Is your dog or cat due for dental work? On the day before the appointment, and then just before you go, calmly tell the animal where you are going and what will happen.
You don’t need to use much detail, but do picture it — the ride to the clinic, the staff member greeting you both and taking him back, and the vet giving him something to help him sleep while his teeth are examined and cleaned. If you already know an extraction is needed, tell him how much better it will feel once the tooth that is hurting him is out of there.
In any case, tell him he will feel a little funny when he wakes up, but you’ll be there to take him home and he’ll be back to normal soon. Above all, emphasize how much easier and better it will be to eat his food and chew his toys with a healthy mouth.
The result will likely be a less stressful experience for both of you … and a longer and happier life for the animal.
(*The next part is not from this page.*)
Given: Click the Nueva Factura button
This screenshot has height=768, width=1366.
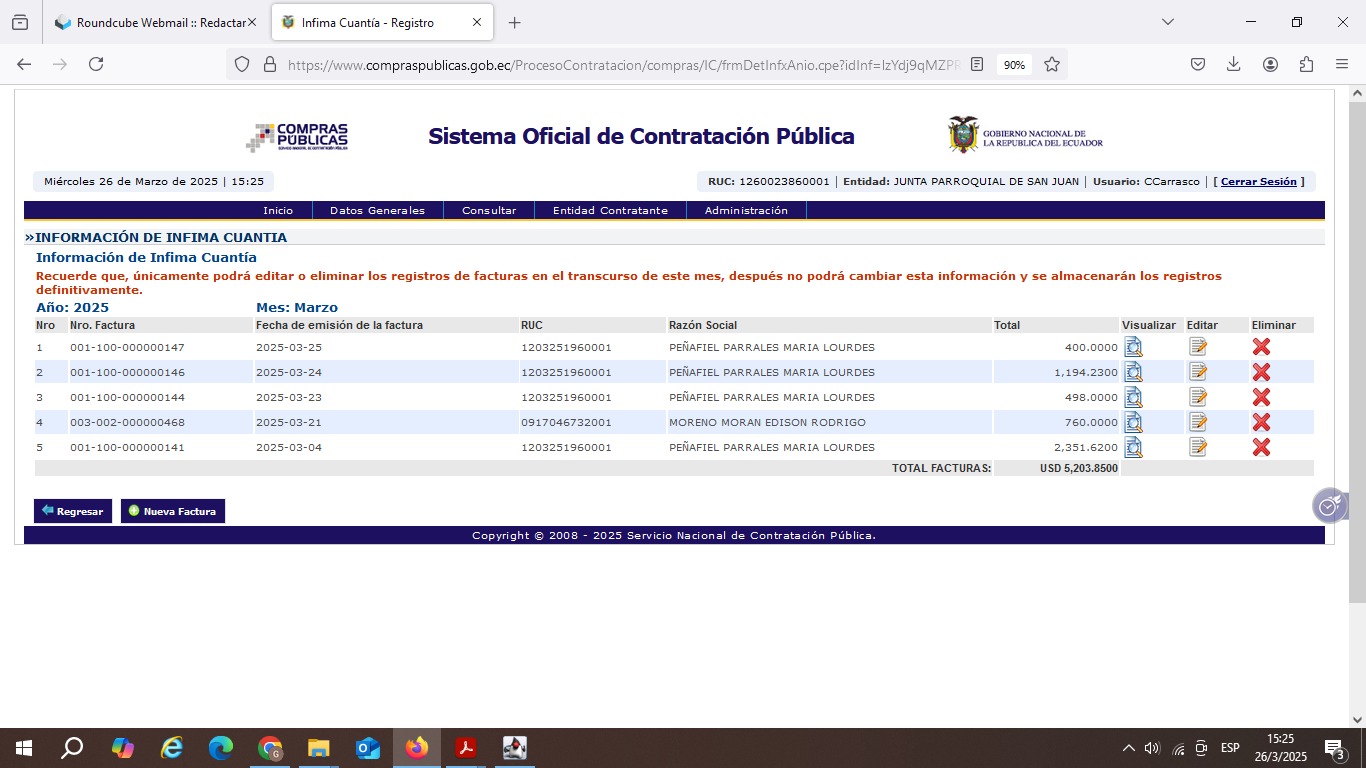Looking at the screenshot, I should (x=173, y=511).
Dental care doesn’t, and shouldn’t, just happen at the vet’s office. With good instruction and patience, you can get your dog used to regular tooth brushing at home. Again, gently explain to your dog what you’re doing and how it will help her eat and chew with better function and less pain. Watch this three-minute video from Fear Free Happy Homes for tips on how to approach the task.
Ask your vet about procedures, tooth brushing, dental chews, breath freshening and more. There are a lot of pet dental health products out there, so make sure you choose ones that will keep your dog smiling.